Sex trafficking is a type of human trafficking and is a form of modern day slavery. It is a serious public health problem that negatively affects the well-being of individuals, families, and communities. Human trafficking occurs when a trafficker exploits an individual with force, fraud, or coercion to make them perform commercial sex or work.
Sex trafficking is defined by the Trafficking Victims Protection Act of 2000 as “the recruitment, harboring, transportation, provision, obtaining, patronizing, or soliciting of a person for the purpose of a commercial sex act.” It involves the use of force, fraud, or coercion to make an adult engage in commercial sex acts. However, any commercial sexual activity with a minor, even without force, fraud, or coercion, is considered trafficking. Understanding the shared risk and protective factors for violence can help us prevent trafficking from happening in the first place.
This type of violence exploits women, men, and children across the United States and around the world.Trafficking victimization and perpetration share risks and consequences associated with child abuse and neglect, intimate partner violence, sexual violence, and gang violence.
Perpetrators of human trafficking often target people who are poor, vulnerable, living in an unsafe situation, or searching for a better life. Victims can come from all backgrounds and become trapped in different locations and situations.
- Many victims are women and girls, though men and boys are also impacted
- Victims include all races, ethnicities, sexual orientations, gender identities, citizens, non-citizens, and income levels
- Victims are trapped and controlled through assault, threats, false promises, perceived sense of protection, isolation, shaming, and debt
- Victims do not have to be physically transported between locations to be victimized
Trafficking victims may suffer from an array of physical and psychological health issues stemming from inhumane living conditions, poor sanitation, inadequate nutrition, poor personal hygiene, brutal physical and emotional attacks at the hands of their traffickers, dangerous workplace conditions, occupational hazards and general lack of quality health care.
Preventive health care is virtually non-existent for these individuals. Health issues are typically not treated in their early stages, but tend to fester until they become critical, even life-endangering situations. In many cases, health care is administered at least initially by an unqualified individual hired by the trafficker with little if any regard for the well-being of their “patients” – and even less regard for disease, infection or contamination control. Health issues seen in trafficking victims include the following:
- •Sexually transmitted diseases, HIV/AIDS, pelvic pain, rectal trauma and urinary difficulties from working in the sex industry.
- •Pregnancy, resulting from rape or prostitution.
- •Infertility from chronic untreated sexually transmitted infections or botched or unsafe abortions. •Infections or mutilations caused by unsanitary and dangerous medical procedures performed by the trafficker’s so-called “doctor.”

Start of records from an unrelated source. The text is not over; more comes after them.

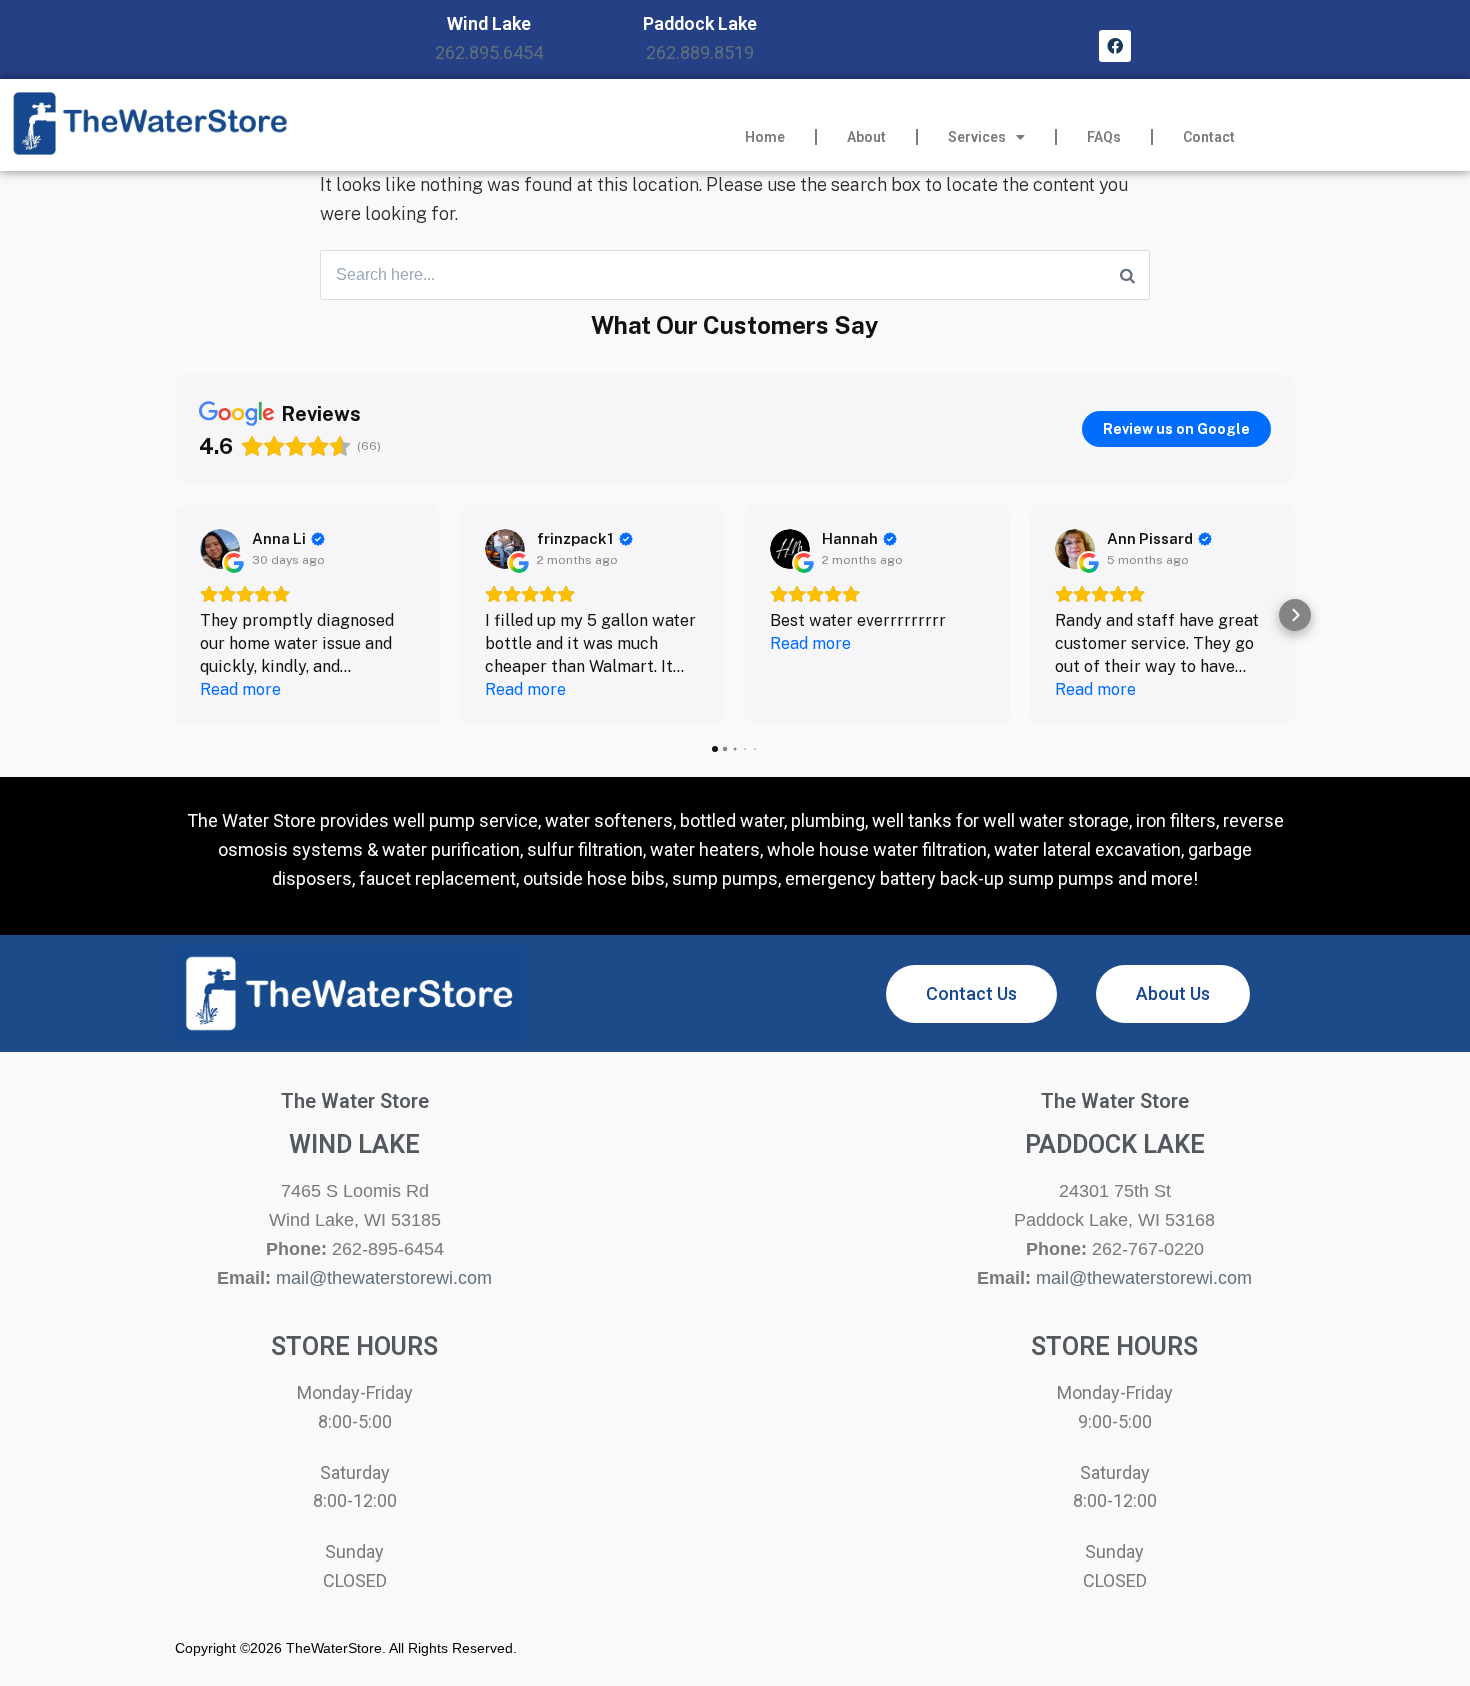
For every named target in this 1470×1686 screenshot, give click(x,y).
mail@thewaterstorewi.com (384, 1278)
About (866, 137)
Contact (1209, 137)
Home (765, 137)
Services (977, 137)
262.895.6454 (489, 52)
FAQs (1104, 137)
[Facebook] (1115, 46)
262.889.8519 (700, 52)
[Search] (1127, 275)
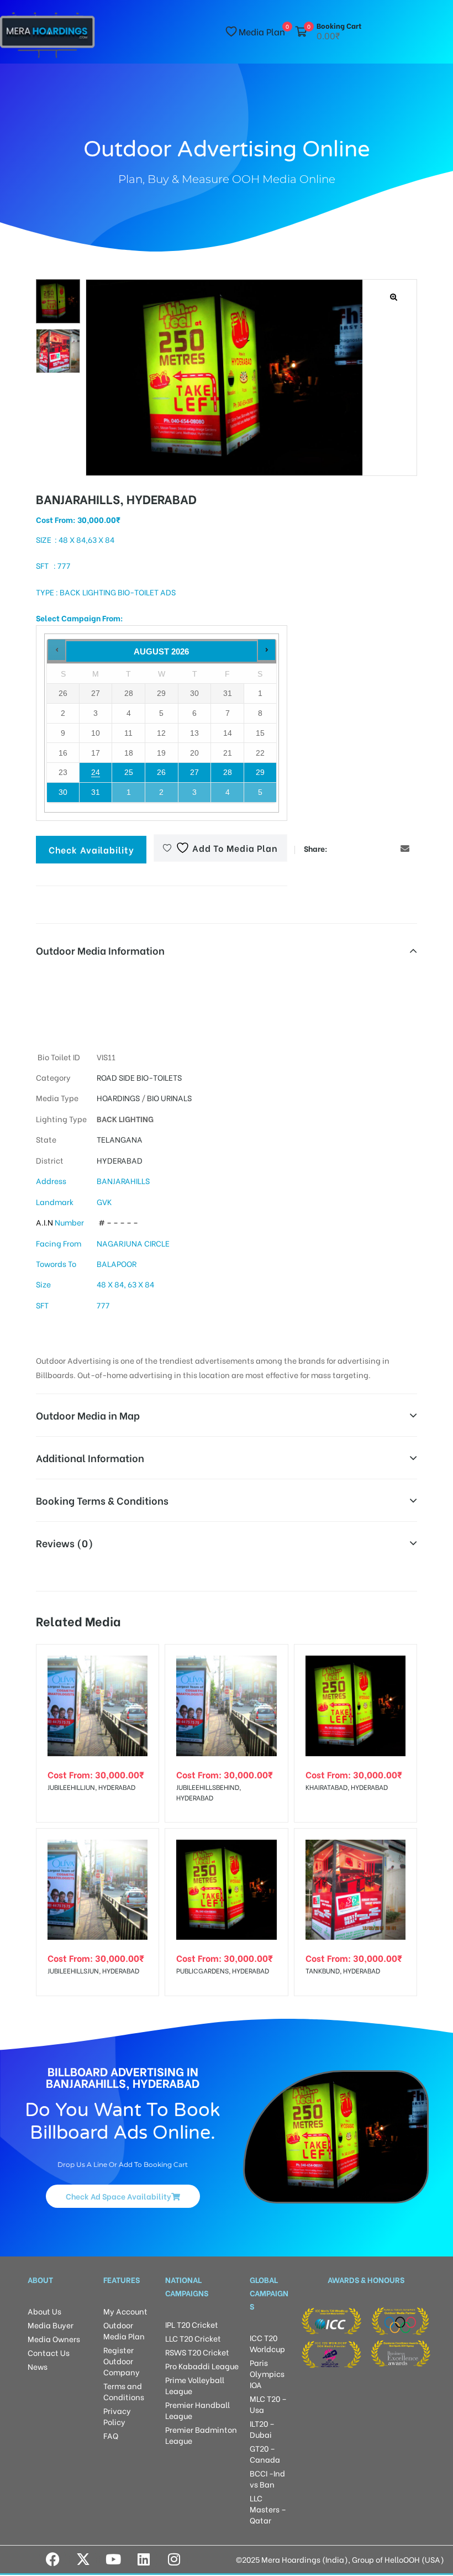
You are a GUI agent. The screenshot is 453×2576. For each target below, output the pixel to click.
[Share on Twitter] (355, 848)
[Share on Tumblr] (371, 848)
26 (161, 772)
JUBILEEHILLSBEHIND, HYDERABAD (208, 1792)
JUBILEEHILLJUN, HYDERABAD (91, 1787)
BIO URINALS (169, 1097)
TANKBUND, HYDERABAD (342, 1970)
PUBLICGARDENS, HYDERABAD (222, 1970)
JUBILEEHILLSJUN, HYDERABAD (93, 1970)
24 (95, 772)
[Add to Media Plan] (141, 1661)
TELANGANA (120, 1139)
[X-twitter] (83, 2559)
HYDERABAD (120, 1160)
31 (95, 792)
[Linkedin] (143, 2559)
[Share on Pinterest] (388, 848)
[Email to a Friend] (405, 848)
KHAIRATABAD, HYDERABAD (346, 1787)
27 (194, 772)
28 (227, 772)
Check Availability (91, 849)
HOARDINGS (118, 1097)
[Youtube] (113, 2559)
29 (260, 772)
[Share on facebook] (338, 848)
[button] (394, 297)
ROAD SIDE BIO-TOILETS (139, 1077)
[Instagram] (174, 2559)
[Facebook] (52, 2559)
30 (63, 792)
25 (128, 772)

- •Chronic back, hearing, cardiovascular or respiratory problems from endless days toiling in dangerous agriculture, sweatshop or construction conditions.
- •Weak eyes and other eye problems from working in dimly lit sweatshops.
- •Malnourishment and serious dental problems. These are especially acute with child trafficking victims who often suffer from retarded growth and poorly formed or rotted teeth.
- •Infectious diseases like tuberculosis.
- •Undetected or untreated diseases, such as diabetes or cancer. •Bruises, scars and other signs of physical abuse and torture. Sex-industry victims are often beaten in areas that won’t damage their outward appearance, like their lower back.
- •Substance abuse problems or addictions either from being coerced into drug use by their traffickers or by turning to substance abuse to help cope with or mentally escape their desperate situations.